Abstract

To review changes in and impact of prenatal screening and diagnosis. Population-based congenital anomaly register study. Oxfordshire. Congenital anomalies confirmed and those suspected prenatally, delivered 1991-2008. Analysis of proportions of congenital anomalies confirmed and those suspected prenatally. Birth prevalence, prenatal detection rates, pregnancy outcomes. A total of 2651 (2.3%) infants/fetuses had a congenital anomaly diagnosed. There were 3839 suspected or confirmed cases, 2847 due to a prenatal suspicion, of which 1659 had an anomaly confirmed at delivery, and 1188 false-positive diagnoses, 91% due to reporting ultrasound normal variants.

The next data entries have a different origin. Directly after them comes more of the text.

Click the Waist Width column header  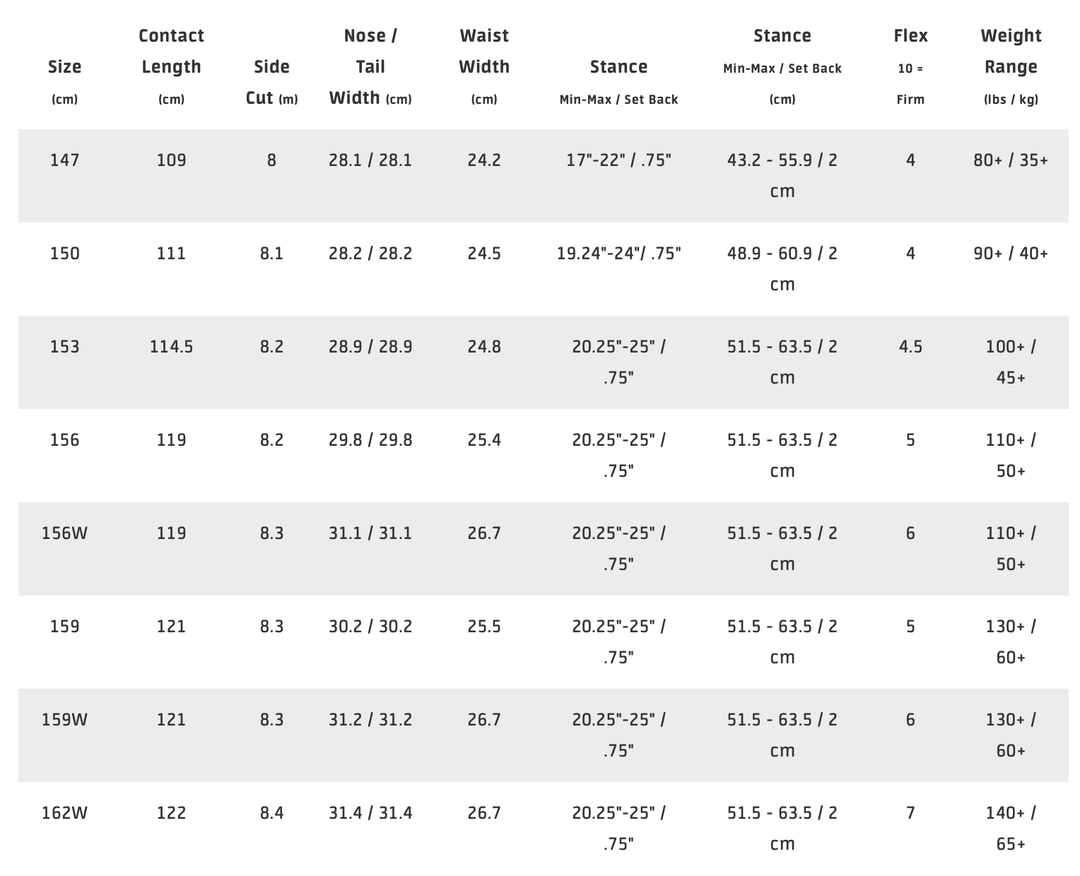pos(484,66)
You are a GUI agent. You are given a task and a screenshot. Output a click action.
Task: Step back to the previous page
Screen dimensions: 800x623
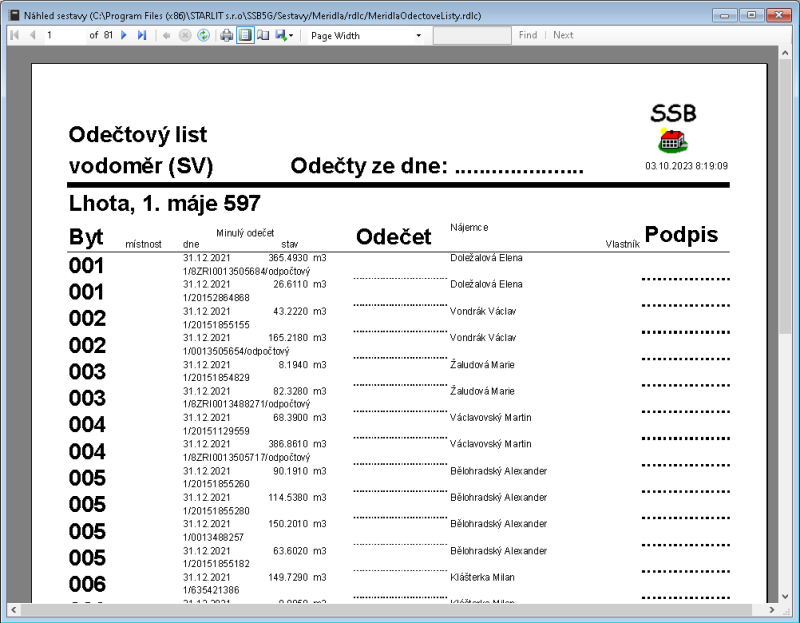click(30, 35)
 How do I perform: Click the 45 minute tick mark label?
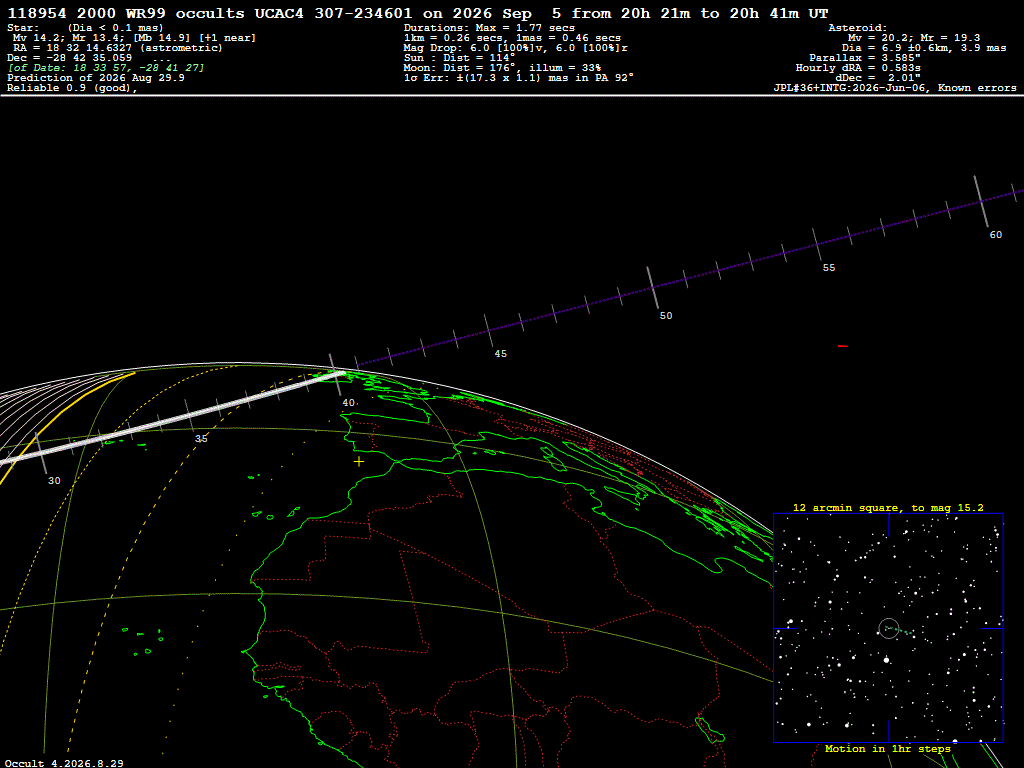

The percentage of prenatal notifications rose from 48% in 1991-93 to 83-88% from 1996 to 2003 and dropped to 61% in 2006-08, partly reflecting changes in the reporting of normal variants. Reporting these increased the prenatal diagnosis rate from 53 to 63% with an increase in false-positive rate from 0.09 to 1.04%. A total of 722 (44% of prenatally detected affected fetuses) resulted in termination; 48% of these had chromosome anomalies, 34% had isolated structural anomalies, 7% had multiple anomalies, 10% had familial disorders; 42% had lethal anomalies and 58% would probably have survived the neonatal period giving an estimated 20% reduction in birth prevalence of congenital anomalies compatible with survival because of terminations. There has been an improvement in prenatal detection of congenital anomalies over the two decades studied. The recognition that reporting normal variants, although increasing prenatal detection rates, leads to an increase in false-positive diagnoses has had an impact on practice that has redressed the balance between these two effects.